There is a spectrum of responses to the global crisis of refugees fleeing life threatening violence and struggling to keep themselves safe and alive. On the one side, you’ve got the Trump administration, which has gone so far as to recently explicitly dial back protections for asylum seekers. On the other side, you’ve got Pope Francis, who in some of his latest comments about the issue has called for adherents of his faith to explicitly open their communities to those fleeing calamity in their homelands.
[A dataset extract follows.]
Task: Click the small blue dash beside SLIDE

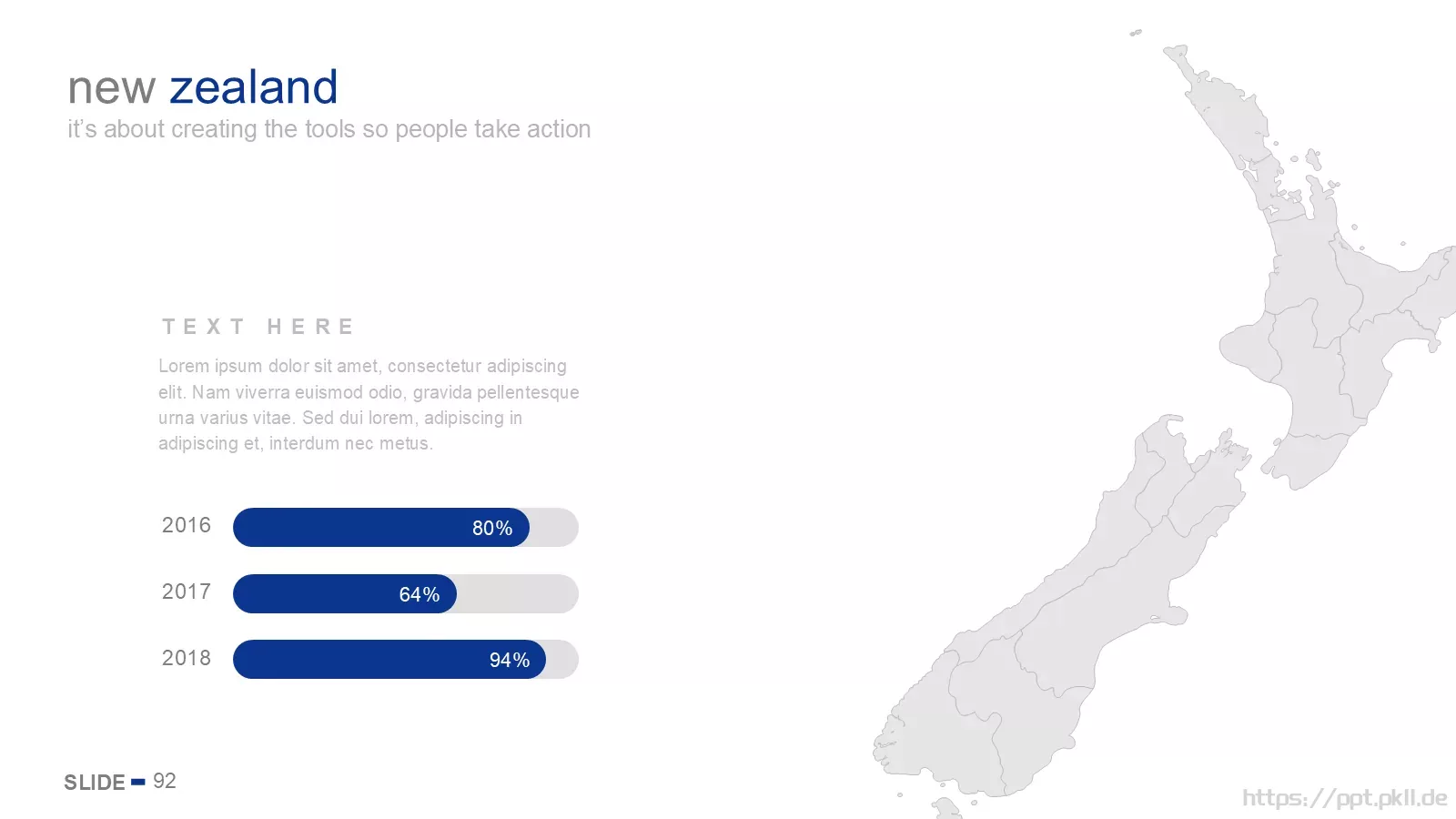Action: click(x=138, y=782)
Those comments came during a special mass that he held to honor migrants. The mass marked the fifth anniversary of the pope visiting the Italian island of Lampedusa, which in its position in the Mediterranean Sea has served at times as a prime destination for refugees fleeing Africa.
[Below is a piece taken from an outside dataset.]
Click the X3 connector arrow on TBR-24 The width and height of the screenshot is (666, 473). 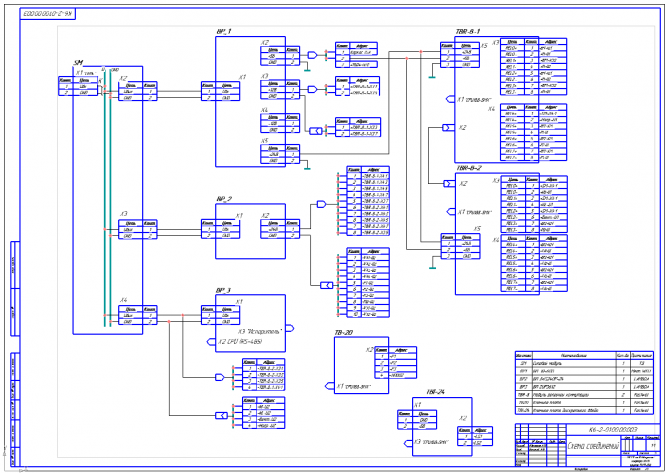[x=408, y=443]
He told those in attendance:
‘Before the challenge of contemporary movements of migration, the only reasonable response is one of solidarity and mercy.’
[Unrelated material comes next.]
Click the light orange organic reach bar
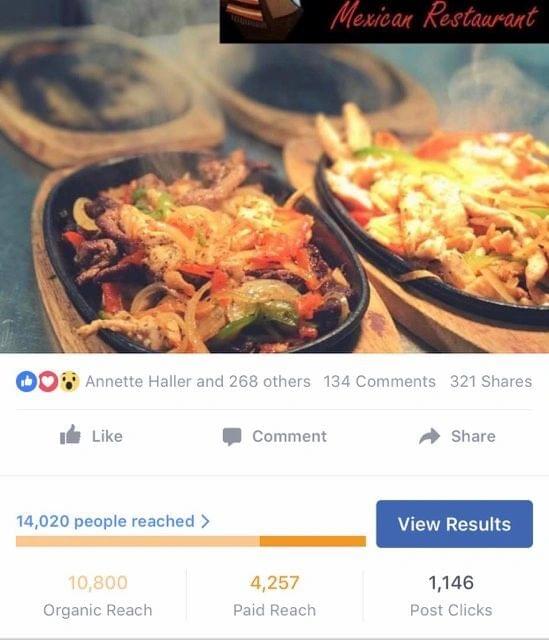549x640 pixels. (138, 541)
He had invited migrants and their family members to the mass.
Holy Mass for Migrants ①#Pope: The Lord promises refreshment/freedom to all the oppressed of our world, but he needs us to fulfill his promise … Above all, he needs our hearts to show his merciful love towards the least, the outcast, the abandoned, the marginalized. pic.twitter.com/lZdJ4A9FSd
— Guido Marini Fanpage (@guidomarini_fan) July 6, 2018
The harsh Mediterranean has claimed the lives of over 1,000 migrants already in 2018, meaning that his comments bemoaning the ongoing crisis and calling on people to do more are certainly on point.
As he put it, the global response up to this point “even if at times generous, has not been enough, and we continue to grieve thousands of deaths.”
Pope Francis has drawn attention to the migrant crisis before, and he has also gone so far as to call on communities to open their doors to migrants in the past.
In January, he commented:
‘Local communities are sometimes afraid that the newly arrived will disturb the established order, will ‘steal’ something they have long labored to build up… The sin is to allow these fears to determine our responses, to limit our choices, to compromise respect and generosity, to feed hostility and rejection.’
The fear that he’s called attention to is not only relevant in answering the question of what to do for migrants trying to make their way into Europe. That same sort of fear has defined the current U.S. federal government’s response to immigration for what’s approaching years now. A simple call for communities to be more open to the needs of migrants puts Pope Francis at odds with the current president of the United States, Donald Trump.
Trump came into office promising to put a wall up in between the United States and Mexico, a promise that has yet to be fulfilled and may never be. More recently, his administration has undertaken steps like the aforementioned dialing back of provisions for asylum seekers and the separation of families once they try to cross the nation’s southern border. Some of those families remain separated at this time.
The policies are all part of Trump’s ambition to mold the United States to be more to his and his base’s liking no matter, apparently, the human cost. He’s been at odds with Pope Francis more explicitly in the past over the issue of migration, with the religious leader having at one point commented:
‘A person who only thinks about building walls… is not Christian.’
It’s not as though that criticism has deterred Trump.